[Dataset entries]
Content starts

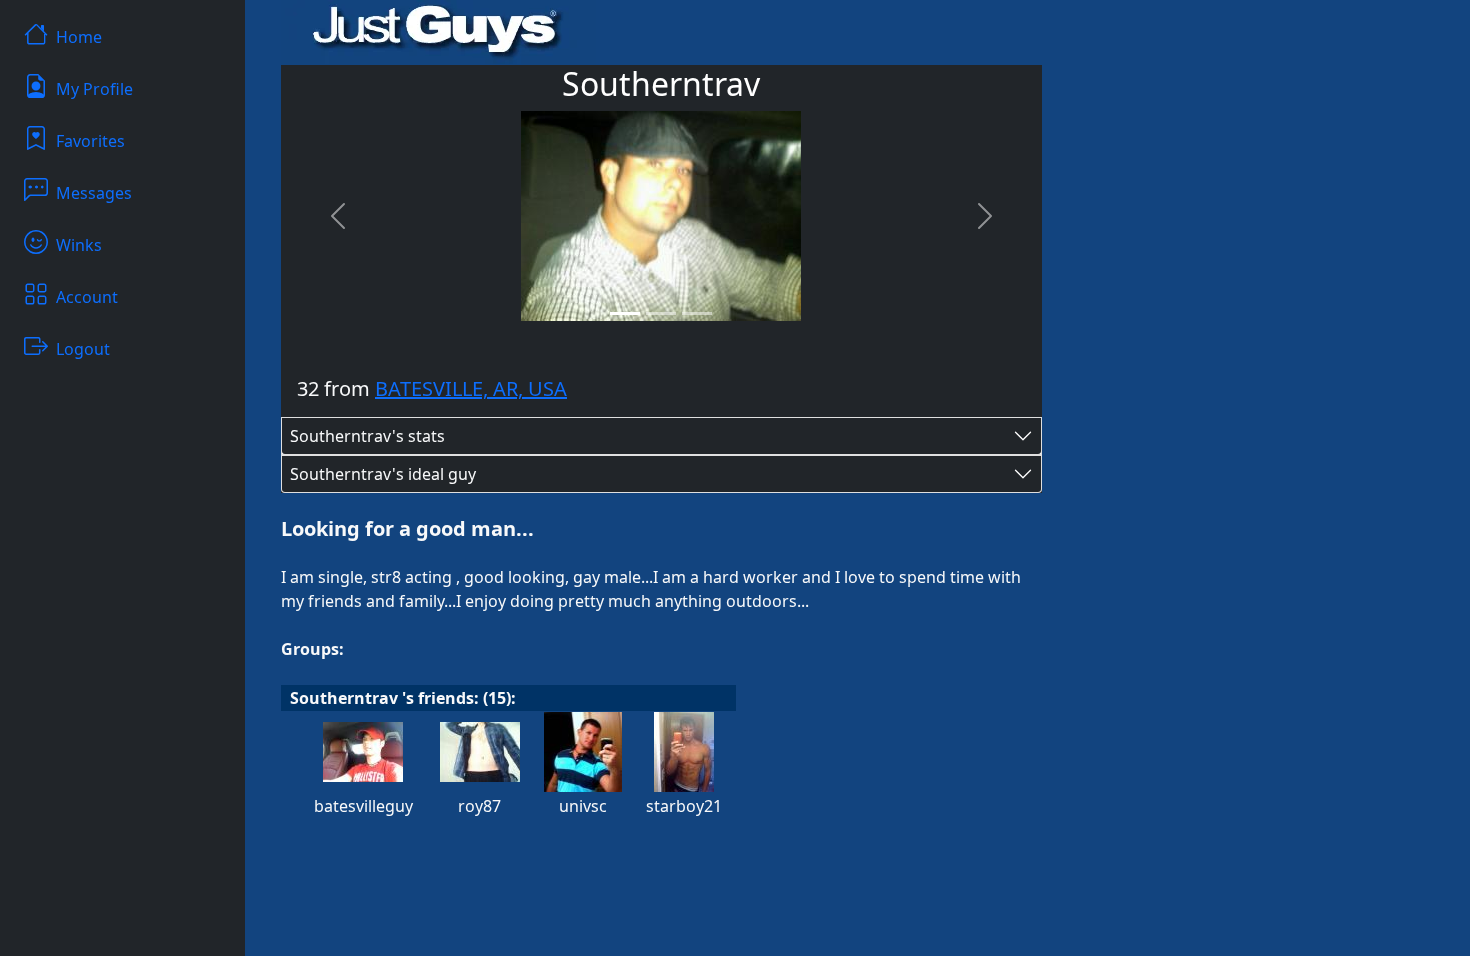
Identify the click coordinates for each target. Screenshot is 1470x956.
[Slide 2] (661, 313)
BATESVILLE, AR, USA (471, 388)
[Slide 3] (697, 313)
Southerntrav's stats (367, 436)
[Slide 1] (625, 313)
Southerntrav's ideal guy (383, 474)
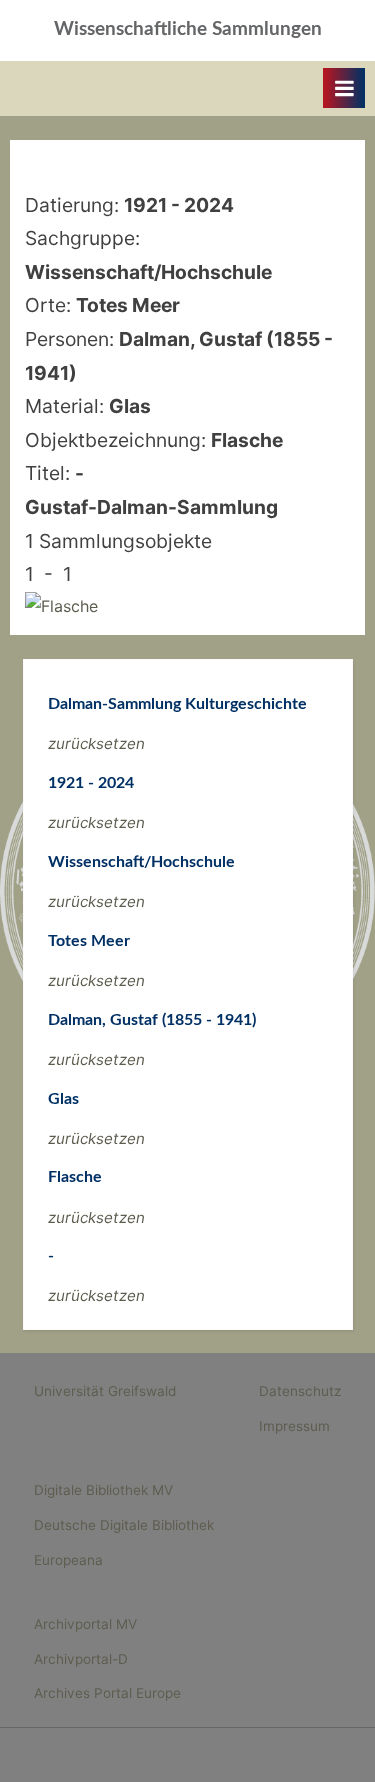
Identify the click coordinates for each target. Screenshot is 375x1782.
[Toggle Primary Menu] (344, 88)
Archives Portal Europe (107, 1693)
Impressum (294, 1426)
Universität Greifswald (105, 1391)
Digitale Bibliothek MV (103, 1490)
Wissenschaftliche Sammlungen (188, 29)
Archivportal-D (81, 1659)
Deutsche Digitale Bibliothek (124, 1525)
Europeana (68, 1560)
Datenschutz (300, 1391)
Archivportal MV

Content ends

* Your instructions
Which lines run from the one containing "[Slide 2] (661, 313)" to the end of the entries above? Write them out exactly, leaving out every picture.

* Answer for the task
[Slide 2] (661, 313)
BATESVILLE, AR, USA (471, 388)
[Slide 3] (697, 313)
Southerntrav's stats (367, 436)
[Slide 1] (625, 313)
Southerntrav's ideal guy (383, 474)
Identify the click coordinates for each target. Screenshot is 375x1782.
[Toggle Primary Menu] (344, 88)
Archives Portal Europe (107, 1693)
Impressum (294, 1426)
Universität Greifswald (105, 1391)
Digitale Bibliothek MV (103, 1490)
Wissenschaftliche Sammlungen (188, 29)
Archivportal-D (81, 1659)
Deutsche Digitale Bibliothek (124, 1525)
Europeana (68, 1560)
Datenschutz (300, 1391)
Archivportal MV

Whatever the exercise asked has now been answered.